A Norberto lo afectó el Parkinson. Quince años siendo testigo de la mayor injusticia de la naturaleza. En el 2007 me visitó en Berlín, y su presencia dejó una marca de luz en mi casa, mi familia. A pesar de los temblores, le dije que sí, que teníamos que grabar sus poemas, y así conservamos su voz. Claro que tuvimos que editarlo, quitarle todos esos clicks infames de su cuerpo. Cuando él mismo se oyó, así, nítida su voz y sin ese sonido que se hizo habitual en su vida, se alegró.

Ahora no quiero seguir escribiendo ni sobre René, ni sobre Luis O. ni nada de Norberto. Siento que en medio de obvias repeticiones, hay un dolor que cada vez se va haciendo más insoportable. Un dolor que no sabes si es lástima, pena, frustración, distanciamiento, luto.

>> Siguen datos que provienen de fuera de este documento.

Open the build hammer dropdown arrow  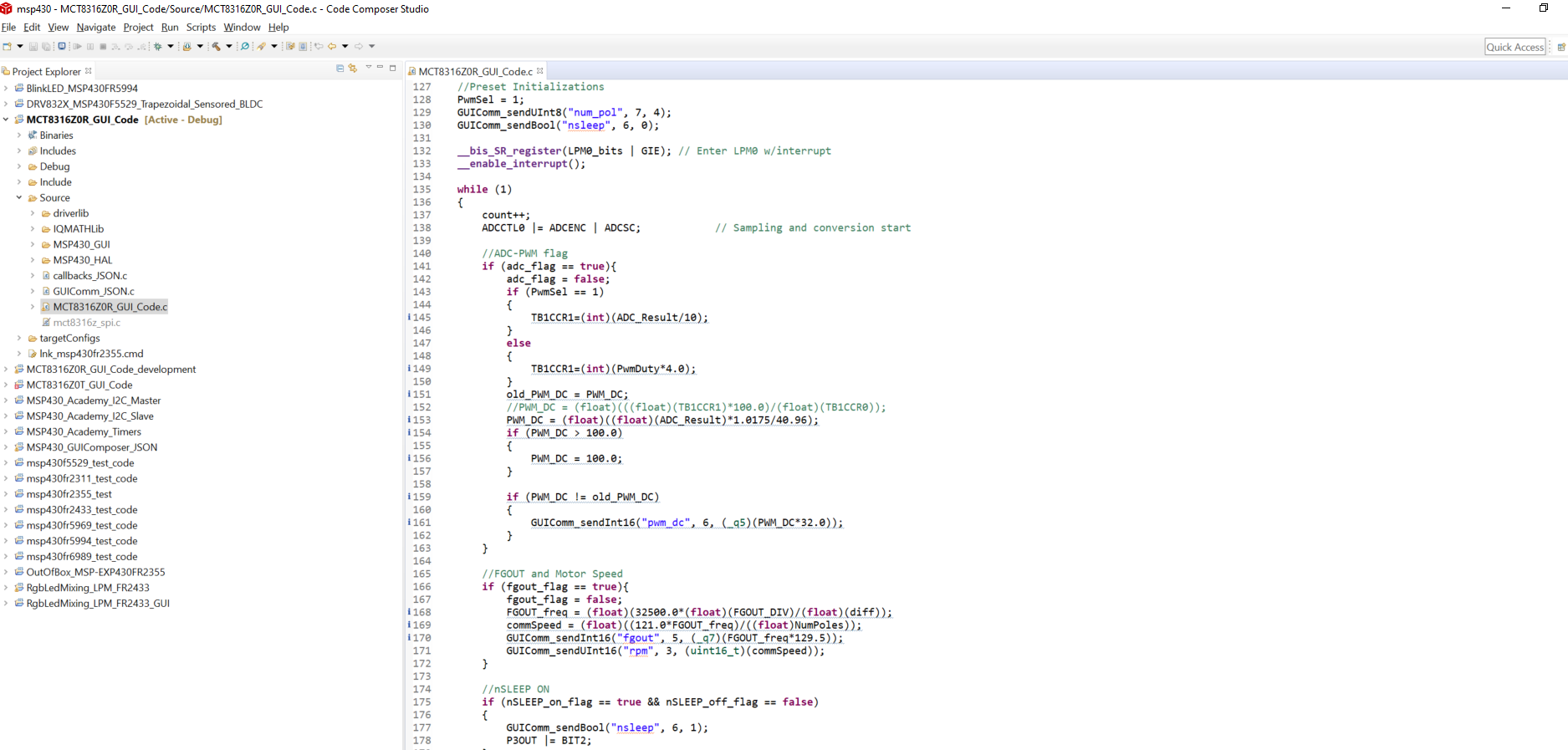pyautogui.click(x=229, y=47)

Ciertamente estoy en duelo. Refino viejísimas conversaciones. Todo me dice que la vida, el amor, la ternura, está en otra parte, y no en este escenario cultural donde priman y premian a los que ruido hacen. Y algo curioso de mis tres hermanos idos es la tranquilidad en sus tonos de voces, la paz que da la confianza en sí mismos, la certeza de haber recorrido con el alma y el corazón por sus lineamientos particulares. Ya fuese en Texas, Boston y aún en aquella guarida de la Dr. Delgado, todo ellos supieron vivir en la dignidad y la creatividad más humana. Sí: porque no basta ser muy creativo, si no es que le pones algo de dignidad y humanidad a lo que haces, ese vivir con el "con todos", el mismo de León Felipe, el poeta que según su propia confesión -la de Norberto-, era al final quien más lo había influenciado en "Sobre la marcha".

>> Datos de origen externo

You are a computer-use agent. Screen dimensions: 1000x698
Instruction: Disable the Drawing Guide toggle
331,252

Tendríamos que conversar muchísimas horas, y seguramente, la mayoría de ellas sobre la manera en que nuestro país cultural los maltrató. Y de dolores ya estamos más que hartos.

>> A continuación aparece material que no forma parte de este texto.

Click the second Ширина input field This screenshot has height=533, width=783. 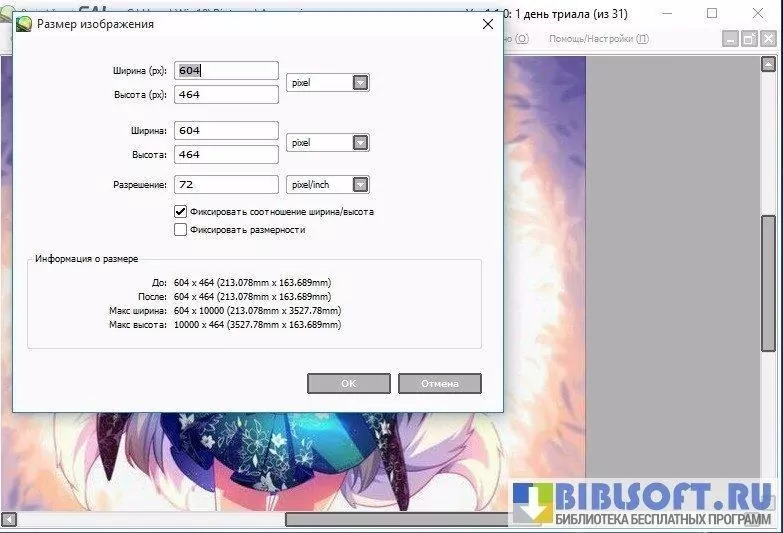tap(226, 131)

Nos consuela el haber compartido en vida libros de René y de Norberto, habiéndosenos quedado en proyecto uno de Luis O.

Luis O. se hizo más que habitual en nuestras fiestas del libro, siempre puntual, siempre en disposición de compartir sus conocimientos, su tiempo, su agudeza en cada cosa que trataba.

A ellos los celebramos en vida, habiendo hecho todo lo posible porque se leyeran, se valoraran, se dialogara con sus obras.

Ahora nos queda recordarlos con muchísimo agradecimiento, amor, buscando reciprocar la ternura recibida por ellos.